Exercise.
Produce an exact copy of the lines from the line that contains "How do I perform: Open" to the end of the listing below.

Input material.

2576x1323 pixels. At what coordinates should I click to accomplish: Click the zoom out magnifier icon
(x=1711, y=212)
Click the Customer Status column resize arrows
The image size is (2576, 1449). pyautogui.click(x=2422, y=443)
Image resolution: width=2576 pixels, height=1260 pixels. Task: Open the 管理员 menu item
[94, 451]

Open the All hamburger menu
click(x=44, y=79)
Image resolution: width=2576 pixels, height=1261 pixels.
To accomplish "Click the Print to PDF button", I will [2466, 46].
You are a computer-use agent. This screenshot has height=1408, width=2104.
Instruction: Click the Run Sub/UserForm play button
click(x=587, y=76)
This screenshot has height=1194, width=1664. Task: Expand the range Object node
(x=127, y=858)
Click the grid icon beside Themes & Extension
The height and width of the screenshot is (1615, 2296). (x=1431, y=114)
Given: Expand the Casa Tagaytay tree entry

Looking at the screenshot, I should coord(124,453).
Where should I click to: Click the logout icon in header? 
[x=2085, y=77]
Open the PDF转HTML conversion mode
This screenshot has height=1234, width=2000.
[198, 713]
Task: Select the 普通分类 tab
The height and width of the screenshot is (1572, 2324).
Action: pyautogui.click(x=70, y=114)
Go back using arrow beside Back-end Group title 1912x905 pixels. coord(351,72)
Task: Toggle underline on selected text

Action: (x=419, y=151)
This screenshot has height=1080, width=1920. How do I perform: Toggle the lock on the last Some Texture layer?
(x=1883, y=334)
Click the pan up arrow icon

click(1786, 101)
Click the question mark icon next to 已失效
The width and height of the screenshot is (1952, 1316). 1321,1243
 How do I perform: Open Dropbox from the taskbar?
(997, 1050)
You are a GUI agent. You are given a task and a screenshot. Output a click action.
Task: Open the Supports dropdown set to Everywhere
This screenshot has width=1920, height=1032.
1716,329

Answer box.
 How do I perform: Open Dropbox from the taskbar?
(997, 1050)
You are a GUI agent. You are given a task and a screenshot. Output a click action.
Task: Open the Supports dropdown set to Everywhere
This screenshot has width=1920, height=1032.
1716,329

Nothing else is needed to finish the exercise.